EXERCISE GOAL
In the entries below, filter for the word "post" and copy every matching line.

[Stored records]
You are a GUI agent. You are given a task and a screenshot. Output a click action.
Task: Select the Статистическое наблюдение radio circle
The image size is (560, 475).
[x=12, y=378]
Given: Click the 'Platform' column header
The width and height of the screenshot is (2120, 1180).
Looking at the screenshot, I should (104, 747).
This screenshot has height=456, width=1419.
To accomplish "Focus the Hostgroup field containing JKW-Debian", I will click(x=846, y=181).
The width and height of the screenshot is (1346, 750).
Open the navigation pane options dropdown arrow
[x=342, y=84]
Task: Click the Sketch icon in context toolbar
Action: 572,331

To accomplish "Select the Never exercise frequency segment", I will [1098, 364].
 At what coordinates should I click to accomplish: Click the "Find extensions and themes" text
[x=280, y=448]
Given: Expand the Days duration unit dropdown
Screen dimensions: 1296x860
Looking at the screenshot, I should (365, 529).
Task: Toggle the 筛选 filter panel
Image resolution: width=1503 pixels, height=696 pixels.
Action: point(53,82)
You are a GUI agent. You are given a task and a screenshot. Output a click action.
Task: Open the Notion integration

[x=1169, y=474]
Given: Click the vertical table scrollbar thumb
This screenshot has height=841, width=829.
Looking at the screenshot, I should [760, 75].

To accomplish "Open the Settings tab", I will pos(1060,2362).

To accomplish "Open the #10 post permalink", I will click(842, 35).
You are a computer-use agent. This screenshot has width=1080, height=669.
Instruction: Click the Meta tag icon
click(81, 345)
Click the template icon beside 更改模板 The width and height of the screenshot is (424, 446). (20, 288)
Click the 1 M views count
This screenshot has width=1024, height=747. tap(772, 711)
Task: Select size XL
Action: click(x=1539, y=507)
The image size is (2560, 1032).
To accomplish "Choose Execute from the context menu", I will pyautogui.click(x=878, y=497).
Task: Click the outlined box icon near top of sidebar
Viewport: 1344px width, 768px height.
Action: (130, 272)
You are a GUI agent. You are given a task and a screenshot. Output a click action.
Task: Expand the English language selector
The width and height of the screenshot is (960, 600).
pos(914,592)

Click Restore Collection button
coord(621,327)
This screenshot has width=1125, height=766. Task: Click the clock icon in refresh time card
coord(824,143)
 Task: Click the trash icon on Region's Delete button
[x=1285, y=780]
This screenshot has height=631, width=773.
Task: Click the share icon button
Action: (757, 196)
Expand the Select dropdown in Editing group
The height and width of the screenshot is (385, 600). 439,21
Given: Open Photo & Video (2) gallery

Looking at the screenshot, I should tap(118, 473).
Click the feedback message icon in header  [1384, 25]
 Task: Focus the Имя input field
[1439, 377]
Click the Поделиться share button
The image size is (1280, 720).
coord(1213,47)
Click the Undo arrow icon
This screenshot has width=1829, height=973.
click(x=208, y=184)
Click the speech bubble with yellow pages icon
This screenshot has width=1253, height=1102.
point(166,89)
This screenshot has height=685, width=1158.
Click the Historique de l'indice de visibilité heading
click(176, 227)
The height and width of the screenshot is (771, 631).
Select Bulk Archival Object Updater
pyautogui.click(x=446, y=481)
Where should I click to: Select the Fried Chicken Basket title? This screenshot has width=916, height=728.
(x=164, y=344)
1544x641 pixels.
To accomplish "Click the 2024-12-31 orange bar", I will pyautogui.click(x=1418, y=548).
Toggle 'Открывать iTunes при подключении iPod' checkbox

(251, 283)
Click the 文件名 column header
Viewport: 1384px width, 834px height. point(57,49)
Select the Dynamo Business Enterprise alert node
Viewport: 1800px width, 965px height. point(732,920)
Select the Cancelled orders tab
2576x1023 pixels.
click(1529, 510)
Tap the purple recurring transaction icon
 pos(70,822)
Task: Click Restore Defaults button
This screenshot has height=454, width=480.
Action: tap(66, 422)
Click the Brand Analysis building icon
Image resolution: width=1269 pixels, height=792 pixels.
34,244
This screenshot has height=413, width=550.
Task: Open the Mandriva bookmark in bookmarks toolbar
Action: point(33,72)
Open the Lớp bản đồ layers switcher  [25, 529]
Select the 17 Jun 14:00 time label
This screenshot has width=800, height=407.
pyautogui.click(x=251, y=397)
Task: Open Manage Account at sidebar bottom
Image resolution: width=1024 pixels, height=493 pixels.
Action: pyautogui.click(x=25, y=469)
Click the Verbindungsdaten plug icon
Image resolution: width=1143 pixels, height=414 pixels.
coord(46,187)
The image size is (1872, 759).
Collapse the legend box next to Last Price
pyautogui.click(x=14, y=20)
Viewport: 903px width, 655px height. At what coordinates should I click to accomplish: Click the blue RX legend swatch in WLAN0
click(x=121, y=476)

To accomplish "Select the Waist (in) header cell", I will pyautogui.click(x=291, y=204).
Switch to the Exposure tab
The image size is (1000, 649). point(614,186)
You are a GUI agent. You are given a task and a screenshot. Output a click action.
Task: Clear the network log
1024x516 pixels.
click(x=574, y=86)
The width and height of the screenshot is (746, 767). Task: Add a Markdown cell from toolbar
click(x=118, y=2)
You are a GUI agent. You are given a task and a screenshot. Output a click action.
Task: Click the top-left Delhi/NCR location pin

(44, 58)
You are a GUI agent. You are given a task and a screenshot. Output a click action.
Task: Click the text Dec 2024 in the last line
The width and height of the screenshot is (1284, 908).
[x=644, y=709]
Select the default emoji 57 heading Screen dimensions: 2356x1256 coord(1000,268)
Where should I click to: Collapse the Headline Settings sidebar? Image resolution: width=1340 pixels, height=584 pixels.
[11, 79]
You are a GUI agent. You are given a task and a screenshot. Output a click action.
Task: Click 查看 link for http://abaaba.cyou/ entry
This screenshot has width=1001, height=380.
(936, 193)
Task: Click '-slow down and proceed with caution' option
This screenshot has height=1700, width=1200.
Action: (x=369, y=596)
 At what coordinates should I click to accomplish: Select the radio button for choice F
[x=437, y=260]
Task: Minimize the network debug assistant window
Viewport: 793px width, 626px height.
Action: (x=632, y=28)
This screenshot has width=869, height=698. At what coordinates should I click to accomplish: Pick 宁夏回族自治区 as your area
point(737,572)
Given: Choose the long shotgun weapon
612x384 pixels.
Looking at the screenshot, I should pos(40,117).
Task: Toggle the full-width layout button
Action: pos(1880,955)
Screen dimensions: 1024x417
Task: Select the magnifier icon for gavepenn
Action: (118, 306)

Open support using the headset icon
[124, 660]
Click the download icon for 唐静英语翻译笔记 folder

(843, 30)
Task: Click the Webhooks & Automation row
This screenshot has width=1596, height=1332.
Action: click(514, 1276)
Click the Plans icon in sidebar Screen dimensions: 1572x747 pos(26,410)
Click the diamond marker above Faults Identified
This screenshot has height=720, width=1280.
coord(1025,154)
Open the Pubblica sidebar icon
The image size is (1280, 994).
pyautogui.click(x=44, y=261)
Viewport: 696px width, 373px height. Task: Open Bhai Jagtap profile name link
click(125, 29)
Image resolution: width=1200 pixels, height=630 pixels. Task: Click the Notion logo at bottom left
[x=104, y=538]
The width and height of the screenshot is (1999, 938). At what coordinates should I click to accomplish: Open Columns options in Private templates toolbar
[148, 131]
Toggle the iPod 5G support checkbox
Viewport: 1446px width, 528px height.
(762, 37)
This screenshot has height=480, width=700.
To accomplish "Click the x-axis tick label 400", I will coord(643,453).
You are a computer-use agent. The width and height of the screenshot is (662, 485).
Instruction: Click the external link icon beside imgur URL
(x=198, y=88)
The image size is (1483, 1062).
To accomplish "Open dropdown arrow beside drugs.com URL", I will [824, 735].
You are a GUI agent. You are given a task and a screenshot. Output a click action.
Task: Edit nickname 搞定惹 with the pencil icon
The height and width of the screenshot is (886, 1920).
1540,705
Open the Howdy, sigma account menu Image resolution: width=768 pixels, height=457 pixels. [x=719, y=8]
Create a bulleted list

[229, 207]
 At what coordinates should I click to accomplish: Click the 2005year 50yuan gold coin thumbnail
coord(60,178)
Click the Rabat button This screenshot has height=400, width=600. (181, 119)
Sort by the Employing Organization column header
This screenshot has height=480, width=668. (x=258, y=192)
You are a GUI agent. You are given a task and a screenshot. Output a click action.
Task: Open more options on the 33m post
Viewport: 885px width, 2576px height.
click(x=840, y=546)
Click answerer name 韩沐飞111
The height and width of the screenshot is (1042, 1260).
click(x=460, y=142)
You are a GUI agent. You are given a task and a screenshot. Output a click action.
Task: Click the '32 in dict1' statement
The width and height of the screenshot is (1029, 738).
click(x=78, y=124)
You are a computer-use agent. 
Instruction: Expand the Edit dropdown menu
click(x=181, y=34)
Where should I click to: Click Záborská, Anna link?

SOLUTION
To accomplish "Open the #10 post permalink", I will click(842, 35).
Task: Open more options on the 33m post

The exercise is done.